26 December 2009

Reynold Price's Good Hearts (1988)

This is a strange, complex, and disturbing book. At the end of A Long and Happy Life (1962) Rosacoake Mustian, pregnant by Wesley Beavers, is not entirely happily entering a shotgun wedding. But ever since she fell in love with Wesley several years before, when he was up tree and threw pecans down to her, Rosacoake had her eyes on Wesley. Even if it had taken a crude rhyme like 'Pull down your petticoat, pull down your drawers/Give him one look at old Santy Claus' from her one-woman-only brother Milo to encourage her to relinquish her long-preserved virginity, she'd kept her man, hadn't she?

Twenty-six publication years and twenty-eight fictional years later, in Good Hearts (1988), Rosa (who has dropped the 'coake') and Wesley (who now feels dead) are still married.

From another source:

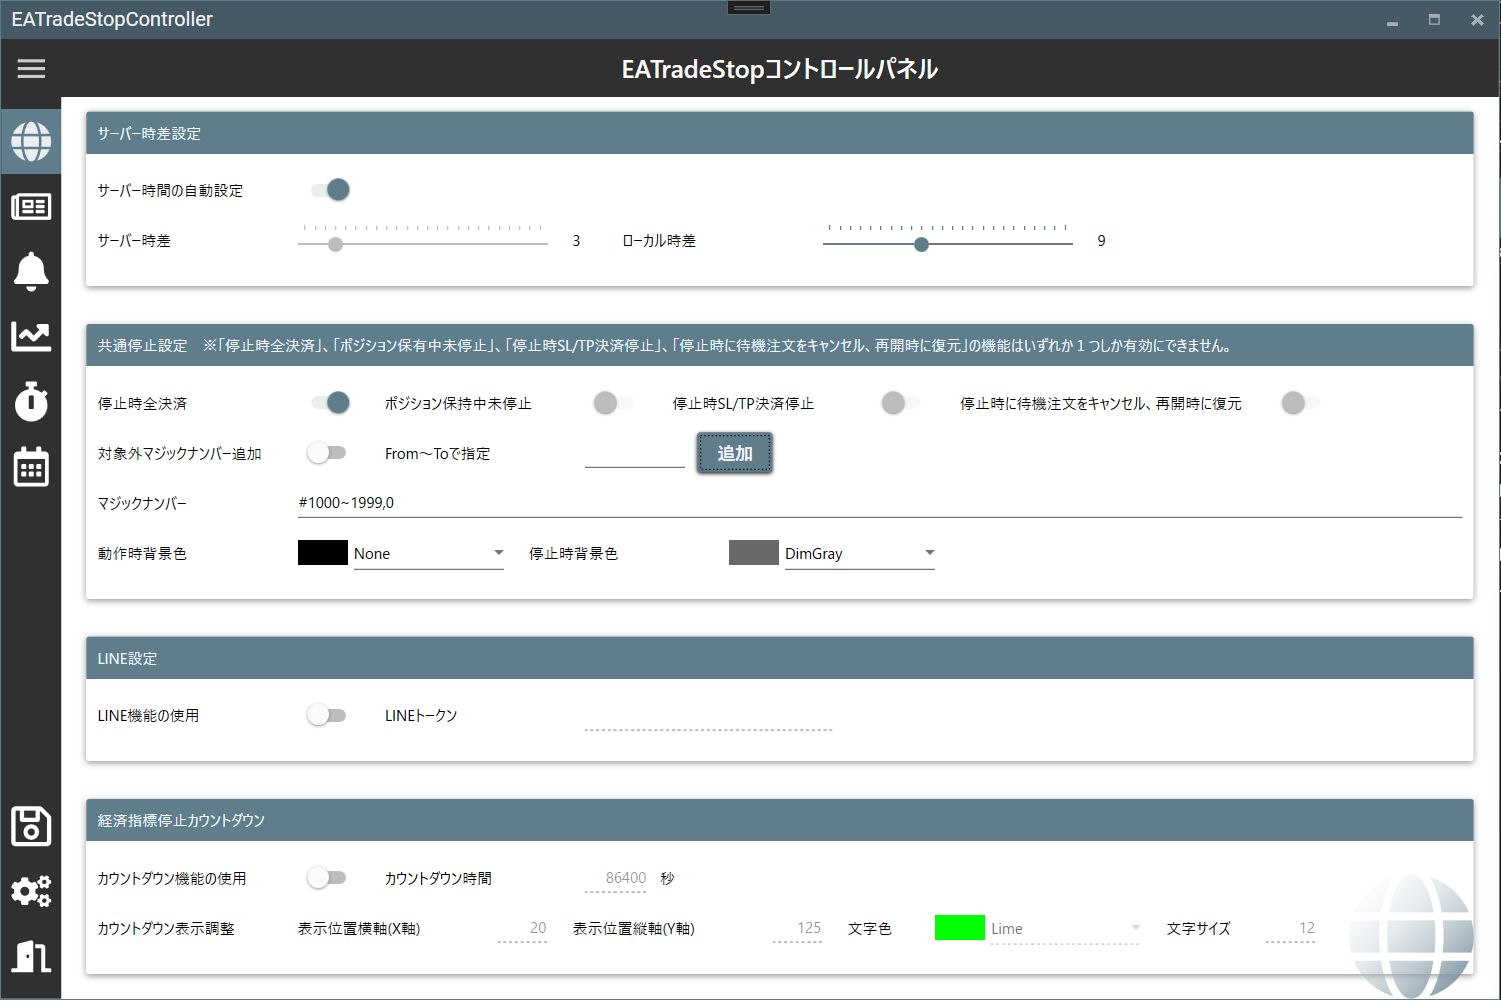
Task: Open the stopwatch timer sidebar icon
Action: click(x=31, y=401)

Reynolds Price called this his 'druggy novel' not because of the drug content - which is reduced to a casual comment on the contemporary inappropriate nature of Rosa's original final syllable - but because he wrote this novel on prescribed drugs after he'd been diagnosed with a cancerous tumour. Drugs or not, this is an interesting book.

It helps enormously to be aware of the family politics in Price's novels (in which families are of great importance) although even then things are difficult. Horace is Rosa and Wesley's son and Pris is his wife; Rato is Rosa's brother, and although he has mental problems, this knowledge doesn't make this conversation any easier to understand:

'Rato said "I learned to love spice in Spain. I can't see why it don't work in America."

'Pris said "It does now. At my house anyhow."

'Horace said "She's got me massaged in garlic. I can't see how I grew up without it."

'Rosa said "Well, you did. Somehow against all odds you survived. And look at you now, strong and healthy to watch."'

The key to this is that Rosa hates Pris, and thinks she's far too refined. But generally, people get on in Price's world without gouging each other's eyes out. Brothers-in-law Wesley and Milo have limits concerning how far they can mock each other, and those limits can be stretched greatly, although Wesley almost breaks those bounds when he, a very experienced motor mechanic, is invited by Milo to comment on his new Pontiac, of which he's very proud:

'No, Milo, look - you love your new car. It's exactly what you wanted, and it matches [your wife's] hair. Just roll back, cross both hands on your belly (it's swelling nicely by the way), and try to forget that day by day Wesley works on Mercedes, BMWs, Bentleys, and moviestar-customized Alpha-Romeos. Every now and then I lower my standards, double my prices, and tune up a Jag. But it's been six years since my soft hands ever touched a piece of Detroit tinfoil dogshit'.

But these men know each other's 'destruction buttons', and intend to grow old together: 'old and even more knowing, more nearly each other's mirror-self like the best male friends who stop short of touching'.

Wesley is welcomed into his extended family even after he's walked out on his wife and his job in Raleigh, North Carolina, and driven to Nashville, Tennessee, where he lived with Wilson for three months, a woman half his age, and the sex was great until she told him to get a divorce to leave her free to marry him, or get out of her life. So Wesley returned to his wife, but did supernatural means force him to do this?

The main problem the novel has is Wave, who appears towards the end and is a person or a symbol, or perhaps both, but who poses problems in terms of both the plot of the book and to the book's approach to moral concerns. Wave, if he is to be understood as a real character, is some form of sociopath who not only feels no remorse about raping women, but believes that he is performing them a service. But if, on the other hand, Wave is a kind of angel who brings Wesley back together with Rosa, then is this divine intervention entirely acceptable - particularly to a contemporary reader?